"""

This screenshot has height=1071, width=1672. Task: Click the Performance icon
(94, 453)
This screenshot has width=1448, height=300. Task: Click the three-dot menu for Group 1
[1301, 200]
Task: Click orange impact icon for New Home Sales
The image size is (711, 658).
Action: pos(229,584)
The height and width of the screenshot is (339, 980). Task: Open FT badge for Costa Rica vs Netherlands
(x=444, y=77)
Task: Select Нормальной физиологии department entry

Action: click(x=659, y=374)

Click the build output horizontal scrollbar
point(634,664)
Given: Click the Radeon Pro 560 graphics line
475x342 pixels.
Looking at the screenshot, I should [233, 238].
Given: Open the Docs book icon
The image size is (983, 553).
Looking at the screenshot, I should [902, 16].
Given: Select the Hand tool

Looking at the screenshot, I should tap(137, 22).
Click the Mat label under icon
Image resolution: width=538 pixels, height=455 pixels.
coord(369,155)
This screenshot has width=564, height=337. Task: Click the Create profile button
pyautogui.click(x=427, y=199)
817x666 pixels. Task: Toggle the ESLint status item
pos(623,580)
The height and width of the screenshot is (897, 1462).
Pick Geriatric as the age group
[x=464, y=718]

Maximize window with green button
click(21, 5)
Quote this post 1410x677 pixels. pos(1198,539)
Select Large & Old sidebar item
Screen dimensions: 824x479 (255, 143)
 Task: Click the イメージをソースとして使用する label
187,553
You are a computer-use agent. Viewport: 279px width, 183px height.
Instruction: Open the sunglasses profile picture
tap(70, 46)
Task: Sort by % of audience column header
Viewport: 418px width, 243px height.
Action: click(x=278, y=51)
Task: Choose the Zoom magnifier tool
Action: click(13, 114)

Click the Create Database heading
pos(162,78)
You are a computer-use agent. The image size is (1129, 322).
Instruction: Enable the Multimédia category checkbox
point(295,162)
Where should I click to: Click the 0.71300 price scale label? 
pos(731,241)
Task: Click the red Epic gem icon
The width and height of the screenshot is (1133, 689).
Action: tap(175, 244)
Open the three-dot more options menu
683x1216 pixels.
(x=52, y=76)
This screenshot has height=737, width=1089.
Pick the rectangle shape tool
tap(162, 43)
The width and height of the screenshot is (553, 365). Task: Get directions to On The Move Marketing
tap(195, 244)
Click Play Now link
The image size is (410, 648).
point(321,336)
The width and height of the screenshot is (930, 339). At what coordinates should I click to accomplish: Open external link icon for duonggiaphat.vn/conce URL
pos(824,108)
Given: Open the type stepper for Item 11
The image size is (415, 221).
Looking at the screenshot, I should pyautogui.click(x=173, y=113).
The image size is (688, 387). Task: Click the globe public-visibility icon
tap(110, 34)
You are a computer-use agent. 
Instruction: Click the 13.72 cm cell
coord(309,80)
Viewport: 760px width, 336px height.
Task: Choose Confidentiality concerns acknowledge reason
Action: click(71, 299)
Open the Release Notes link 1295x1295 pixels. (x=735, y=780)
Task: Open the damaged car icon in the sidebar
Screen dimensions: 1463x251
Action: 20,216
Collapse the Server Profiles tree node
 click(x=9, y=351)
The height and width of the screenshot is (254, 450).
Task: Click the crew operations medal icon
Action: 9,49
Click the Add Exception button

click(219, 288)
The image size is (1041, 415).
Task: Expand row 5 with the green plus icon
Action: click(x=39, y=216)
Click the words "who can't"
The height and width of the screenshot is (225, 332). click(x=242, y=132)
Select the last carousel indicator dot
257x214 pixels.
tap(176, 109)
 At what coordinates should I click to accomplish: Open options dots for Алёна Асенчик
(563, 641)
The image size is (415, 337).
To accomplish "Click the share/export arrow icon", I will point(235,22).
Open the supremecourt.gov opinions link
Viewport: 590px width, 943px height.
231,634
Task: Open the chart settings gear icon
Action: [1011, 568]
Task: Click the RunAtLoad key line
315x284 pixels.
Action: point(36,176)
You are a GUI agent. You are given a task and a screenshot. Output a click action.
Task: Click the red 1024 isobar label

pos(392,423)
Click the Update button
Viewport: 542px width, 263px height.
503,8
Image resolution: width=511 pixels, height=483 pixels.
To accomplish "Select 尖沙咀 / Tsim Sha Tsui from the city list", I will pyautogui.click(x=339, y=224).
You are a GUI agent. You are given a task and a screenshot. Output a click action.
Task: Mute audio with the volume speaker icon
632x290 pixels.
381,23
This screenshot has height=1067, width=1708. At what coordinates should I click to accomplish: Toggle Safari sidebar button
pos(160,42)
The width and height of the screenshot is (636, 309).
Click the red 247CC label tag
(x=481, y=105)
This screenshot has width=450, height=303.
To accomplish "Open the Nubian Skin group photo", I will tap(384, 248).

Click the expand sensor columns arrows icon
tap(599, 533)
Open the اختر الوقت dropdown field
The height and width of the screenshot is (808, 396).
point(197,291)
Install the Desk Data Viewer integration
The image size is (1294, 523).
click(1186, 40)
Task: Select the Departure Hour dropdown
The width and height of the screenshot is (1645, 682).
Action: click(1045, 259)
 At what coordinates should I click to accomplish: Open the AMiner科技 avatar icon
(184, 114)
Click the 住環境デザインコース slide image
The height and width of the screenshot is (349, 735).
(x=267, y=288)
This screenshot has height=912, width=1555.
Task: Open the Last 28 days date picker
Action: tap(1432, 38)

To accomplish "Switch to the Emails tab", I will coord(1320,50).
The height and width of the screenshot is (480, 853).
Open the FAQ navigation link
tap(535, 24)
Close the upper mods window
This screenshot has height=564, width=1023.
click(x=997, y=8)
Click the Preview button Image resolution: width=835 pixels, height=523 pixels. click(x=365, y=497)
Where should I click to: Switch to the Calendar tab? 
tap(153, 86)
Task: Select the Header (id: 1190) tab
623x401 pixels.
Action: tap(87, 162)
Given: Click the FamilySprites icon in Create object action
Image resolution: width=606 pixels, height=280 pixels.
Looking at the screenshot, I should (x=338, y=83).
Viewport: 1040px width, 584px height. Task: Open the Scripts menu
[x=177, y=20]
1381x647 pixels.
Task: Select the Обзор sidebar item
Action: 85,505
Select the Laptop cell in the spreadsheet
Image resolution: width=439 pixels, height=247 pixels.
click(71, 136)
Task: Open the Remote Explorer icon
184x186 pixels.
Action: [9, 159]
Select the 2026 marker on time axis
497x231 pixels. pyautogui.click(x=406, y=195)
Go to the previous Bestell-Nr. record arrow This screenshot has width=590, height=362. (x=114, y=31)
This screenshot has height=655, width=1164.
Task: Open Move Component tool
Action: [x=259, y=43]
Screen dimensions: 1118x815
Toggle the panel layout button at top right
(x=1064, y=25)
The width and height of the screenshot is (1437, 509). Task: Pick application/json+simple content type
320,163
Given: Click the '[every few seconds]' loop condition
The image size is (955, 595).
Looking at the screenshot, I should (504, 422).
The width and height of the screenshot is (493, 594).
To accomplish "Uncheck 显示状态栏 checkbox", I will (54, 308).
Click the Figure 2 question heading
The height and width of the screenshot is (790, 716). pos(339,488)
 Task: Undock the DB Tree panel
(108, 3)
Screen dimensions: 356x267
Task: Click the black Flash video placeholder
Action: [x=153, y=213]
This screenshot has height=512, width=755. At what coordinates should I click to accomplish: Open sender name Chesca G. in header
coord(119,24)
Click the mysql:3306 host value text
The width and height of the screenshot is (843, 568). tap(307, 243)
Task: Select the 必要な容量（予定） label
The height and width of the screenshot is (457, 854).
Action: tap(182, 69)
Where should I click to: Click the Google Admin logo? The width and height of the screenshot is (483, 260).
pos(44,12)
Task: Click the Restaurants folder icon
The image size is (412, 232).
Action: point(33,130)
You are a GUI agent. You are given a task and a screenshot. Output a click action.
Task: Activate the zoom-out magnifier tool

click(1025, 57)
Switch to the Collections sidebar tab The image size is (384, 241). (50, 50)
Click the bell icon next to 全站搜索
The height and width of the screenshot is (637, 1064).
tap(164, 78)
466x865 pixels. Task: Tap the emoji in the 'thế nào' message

"""

** WHAT NEEDS TO BE DONE **
Reproduce the lines above, from the first one through the line holding "(x=444, y=77)", inclusive.

** TASK RESPONSE **
This screenshot has height=1071, width=1672. Task: Click the Performance icon
(94, 453)
This screenshot has width=1448, height=300. Task: Click the three-dot menu for Group 1
[1301, 200]
Task: Click orange impact icon for New Home Sales
The image size is (711, 658).
Action: pos(229,584)
The height and width of the screenshot is (339, 980). Task: Open FT badge for Costa Rica vs Netherlands
(x=444, y=77)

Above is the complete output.